Mar 31, 2009
Before the season began for the North Carolina men’s basketball team, the wealth of talent and experience returning to Chapel Hill led to enormous expectations for the program’s 2008-09 campaign.
Prognostications for the Tar Heels placed them unanimously at the top spot in both the AP and ESPN/USA Today Top 25s, and it wasn’t long before sportswriters around the country began to throw around the terms “Carolina coronation” and “undefeated” to describe UNC’s prospects for the upcoming season.
And with Ty Lawson, Wayne Ellington and Danny Green rejoining last year’s National Player of the Year Tyler Hansbrough after withdrawing their names from the NBA Draft, those expectations didn’t seem all that far fetched.
Each member of the starting five held at least two seasons worth of seasoning in Roy Williams’ system, and the group was coming off a Final Four appearance the year before. Even with a left foot injury sidelining senior Marcus Ginyard indefinitely, expectations for the team could seemingly only be satisfied with a national championship.

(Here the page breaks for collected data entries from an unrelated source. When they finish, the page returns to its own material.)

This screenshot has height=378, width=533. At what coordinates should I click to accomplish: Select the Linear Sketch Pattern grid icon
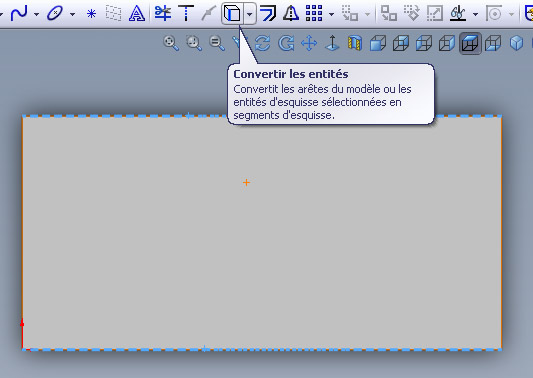314,14
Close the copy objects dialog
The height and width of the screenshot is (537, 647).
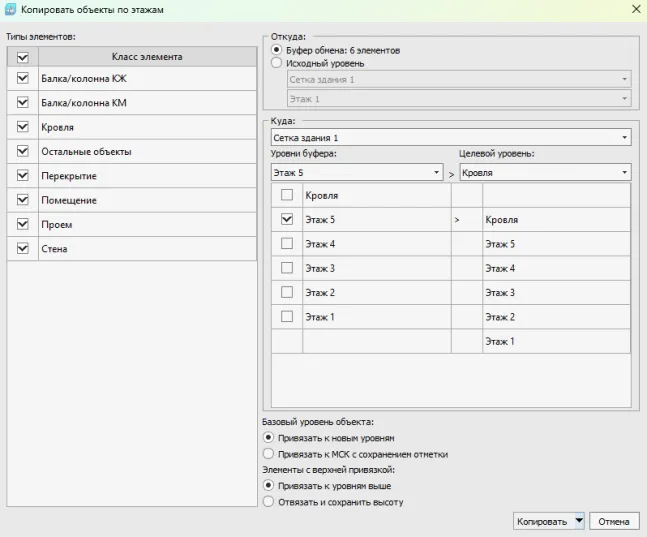636,9
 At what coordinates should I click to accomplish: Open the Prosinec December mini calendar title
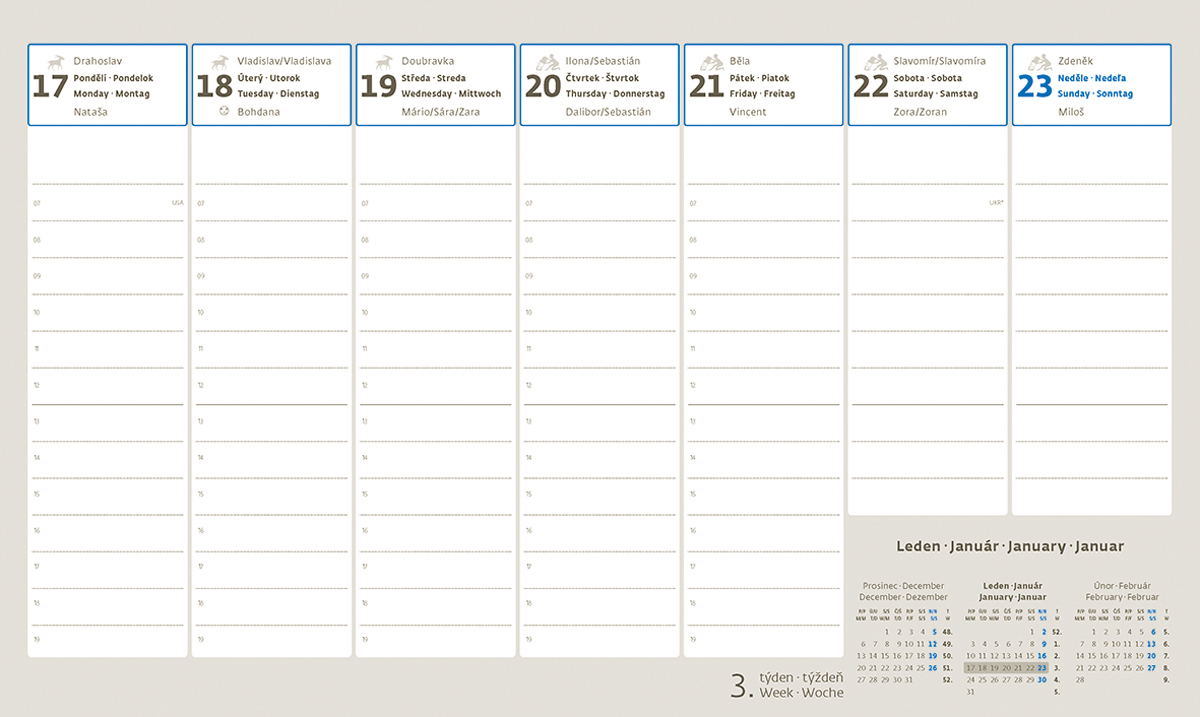tap(903, 591)
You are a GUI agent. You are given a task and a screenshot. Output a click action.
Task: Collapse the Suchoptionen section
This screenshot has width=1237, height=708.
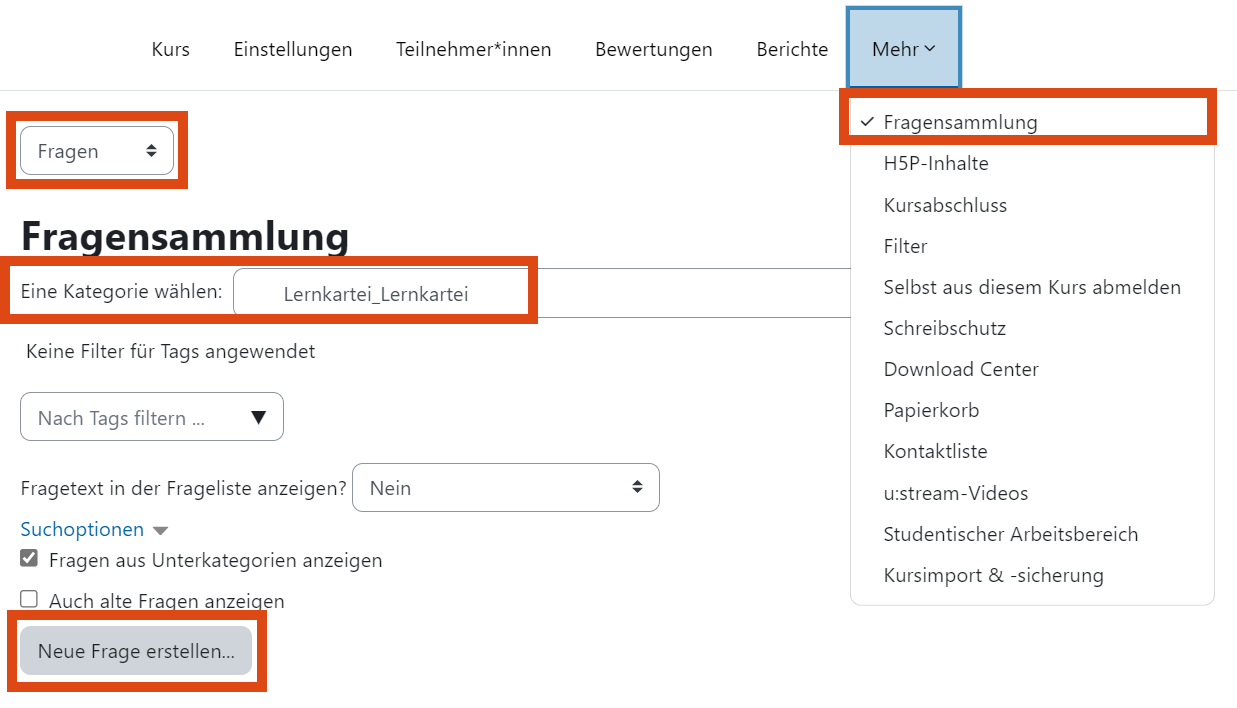94,529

“Before the year, people were talking about, ‘Will this be a failure if you didn’t win a national championship?’” Hansbrough said in a news conference Tuesday. “To me it’s kind of, how are you going to look at that before we even play our first game?”
Then came the 0-2 start to ACC conference play, and chinks began to appear in North Carolina’s armor. Critics panned UNC’s inability to defend on the perimeter and shut down guard penetration without Ginyard, and suddenly UNC wasn’t even a guarantee to win its conference, let alone a national title.

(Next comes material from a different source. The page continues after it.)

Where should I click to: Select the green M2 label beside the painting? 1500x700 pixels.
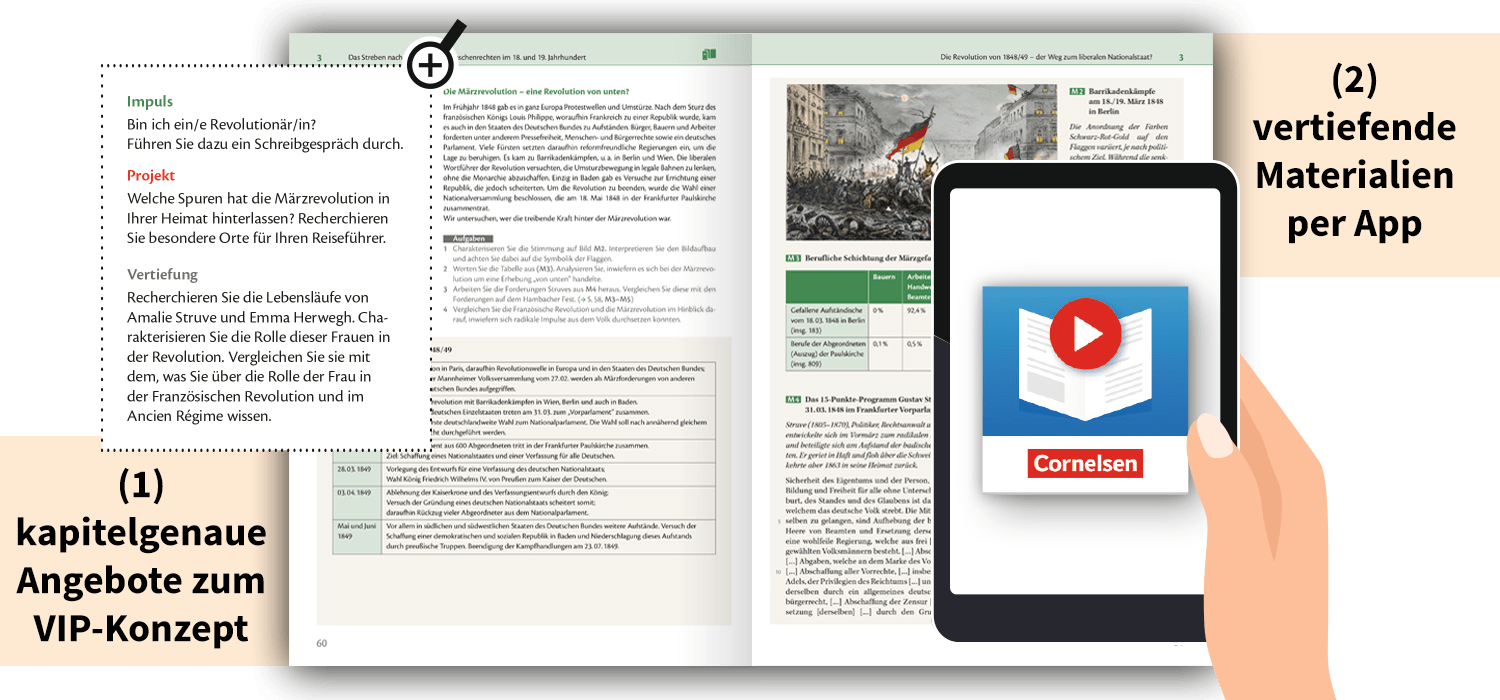(x=1077, y=91)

But then experience and talent kicked in for the Tar Heels. North Carolina began to dig in on defense and reeled off ten straight ACC wins following its inauspicious start to the conference season, en route to clinching the conference’s regular season title.

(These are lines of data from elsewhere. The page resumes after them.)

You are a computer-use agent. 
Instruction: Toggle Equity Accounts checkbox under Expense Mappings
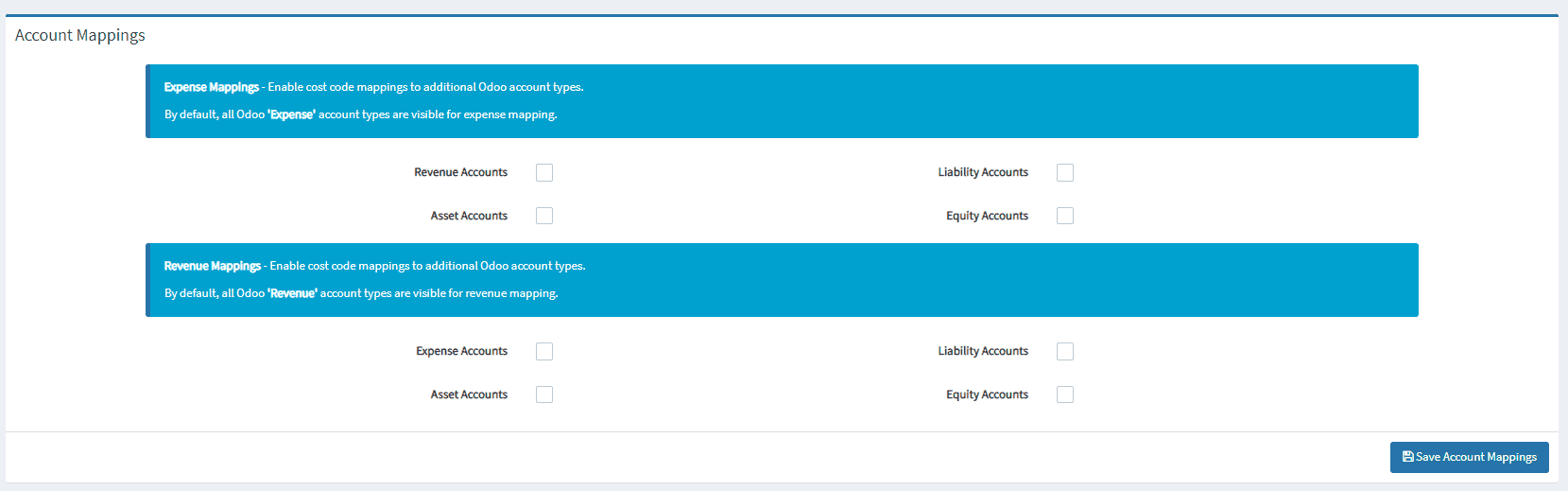point(1065,216)
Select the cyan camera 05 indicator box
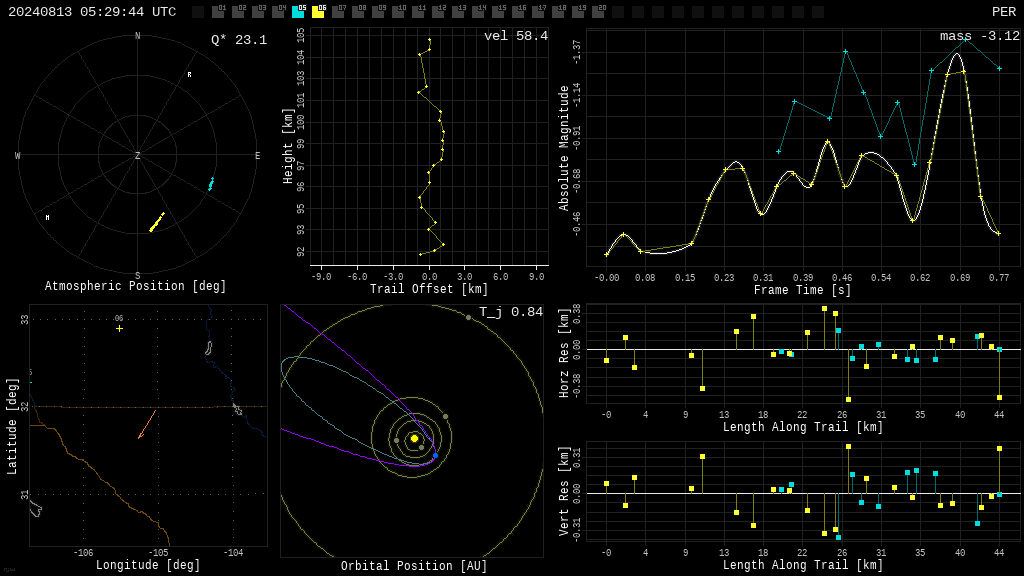This screenshot has width=1024, height=576. [x=298, y=12]
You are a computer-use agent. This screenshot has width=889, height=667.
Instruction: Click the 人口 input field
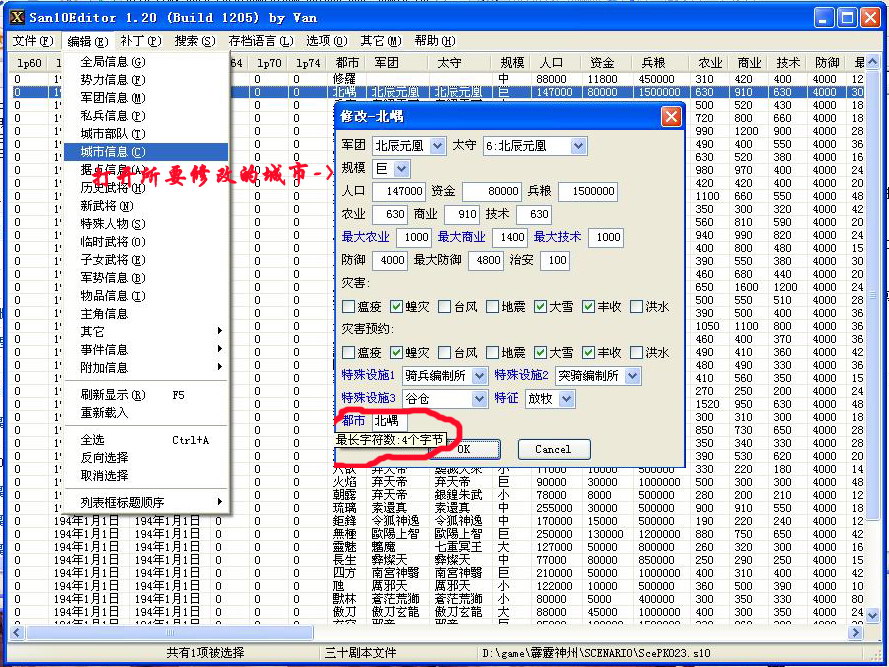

But it certainly hasn’t been easy for UNC’s players trying to manage and fulfill their own goals and others’ expectations of them. Williams said making decisions on injuries to Hansbrough, Ty Lawson, Tyler Zeller and Ginyard during the season made earning a return trip to the Final Four even more challenging.
“You cannot imagine the stress that you as a coach feel when you have a drill or an exercise that you’re doing for eight minutes…and you’re afraid that if you go for one more minute you’re going to hurt that kid,” Williams said about Hansbrough’s early-season stress reaction in his foot. “And then three months later you’ve got a kid who’s toe is swollen up…you have no idea what it feels like when you say, ‘Well I need to get him out there for one play but what if he tears his toe up.’”
Hansbrough even called realizing some of these expectations a “relief” after his team clinched a trip Final Four with a win against Oklahoma.
“We started off rough in ACC play and everybody jumped off our ship and started criticizing us,” Hansbrough said. “We’ve actually proven ourselves to get to this point. It feels like a lot of pressure has been released.”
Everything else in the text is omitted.